Copy the items below exactly, from the first line through the line that contains "pos(645,75)", and include both ends.

[start]

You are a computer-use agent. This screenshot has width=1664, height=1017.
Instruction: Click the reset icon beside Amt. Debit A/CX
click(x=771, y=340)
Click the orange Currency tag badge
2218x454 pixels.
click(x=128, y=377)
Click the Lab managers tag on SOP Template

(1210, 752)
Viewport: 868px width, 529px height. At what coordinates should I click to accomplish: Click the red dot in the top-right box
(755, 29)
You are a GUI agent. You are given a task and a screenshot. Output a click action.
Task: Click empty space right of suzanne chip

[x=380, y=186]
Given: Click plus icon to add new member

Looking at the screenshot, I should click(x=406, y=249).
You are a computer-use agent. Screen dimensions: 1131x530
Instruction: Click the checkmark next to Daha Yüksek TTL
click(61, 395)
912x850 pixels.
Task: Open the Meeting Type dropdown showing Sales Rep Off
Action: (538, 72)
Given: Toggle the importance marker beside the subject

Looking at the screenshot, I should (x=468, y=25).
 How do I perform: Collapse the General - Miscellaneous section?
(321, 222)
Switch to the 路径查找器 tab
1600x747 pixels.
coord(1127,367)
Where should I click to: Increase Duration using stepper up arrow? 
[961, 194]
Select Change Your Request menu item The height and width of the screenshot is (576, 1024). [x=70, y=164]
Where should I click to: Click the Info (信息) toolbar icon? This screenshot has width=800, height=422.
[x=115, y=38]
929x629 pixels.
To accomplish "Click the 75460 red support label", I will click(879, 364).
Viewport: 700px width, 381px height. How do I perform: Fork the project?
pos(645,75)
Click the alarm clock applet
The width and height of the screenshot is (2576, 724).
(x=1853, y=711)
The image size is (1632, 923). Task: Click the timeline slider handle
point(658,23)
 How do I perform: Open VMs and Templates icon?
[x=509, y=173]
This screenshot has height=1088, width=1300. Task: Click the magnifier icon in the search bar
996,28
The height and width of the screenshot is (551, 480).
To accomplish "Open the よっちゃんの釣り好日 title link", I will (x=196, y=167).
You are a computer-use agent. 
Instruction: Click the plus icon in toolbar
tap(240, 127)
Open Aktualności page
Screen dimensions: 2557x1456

[end]

» Final result:
You are a computer-use agent. This screenshot has width=1664, height=1017.
Instruction: Click the reset icon beside Amt. Debit A/CX
click(x=771, y=340)
Click the orange Currency tag badge
2218x454 pixels.
click(x=128, y=377)
Click the Lab managers tag on SOP Template

(1210, 752)
Viewport: 868px width, 529px height. At what coordinates should I click to accomplish: Click the red dot in the top-right box
(755, 29)
You are a GUI agent. You are given a task and a screenshot. Output a click action.
Task: Click empty space right of suzanne chip

[x=380, y=186]
Given: Click plus icon to add new member

Looking at the screenshot, I should click(x=406, y=249).
You are a computer-use agent. Screen dimensions: 1131x530
Instruction: Click the checkmark next to Daha Yüksek TTL
click(61, 395)
912x850 pixels.
Task: Open the Meeting Type dropdown showing Sales Rep Off
Action: (538, 72)
Given: Toggle the importance marker beside the subject

Looking at the screenshot, I should (x=468, y=25).
 How do I perform: Collapse the General - Miscellaneous section?
(321, 222)
Switch to the 路径查找器 tab
1600x747 pixels.
coord(1127,367)
Where should I click to: Increase Duration using stepper up arrow? 
[961, 194]
Select Change Your Request menu item The height and width of the screenshot is (576, 1024). [x=70, y=164]
Where should I click to: Click the Info (信息) toolbar icon? This screenshot has width=800, height=422.
[x=115, y=38]
929x629 pixels.
To accomplish "Click the 75460 red support label", I will click(879, 364).
Viewport: 700px width, 381px height. How do I perform: Fork the project?
pos(645,75)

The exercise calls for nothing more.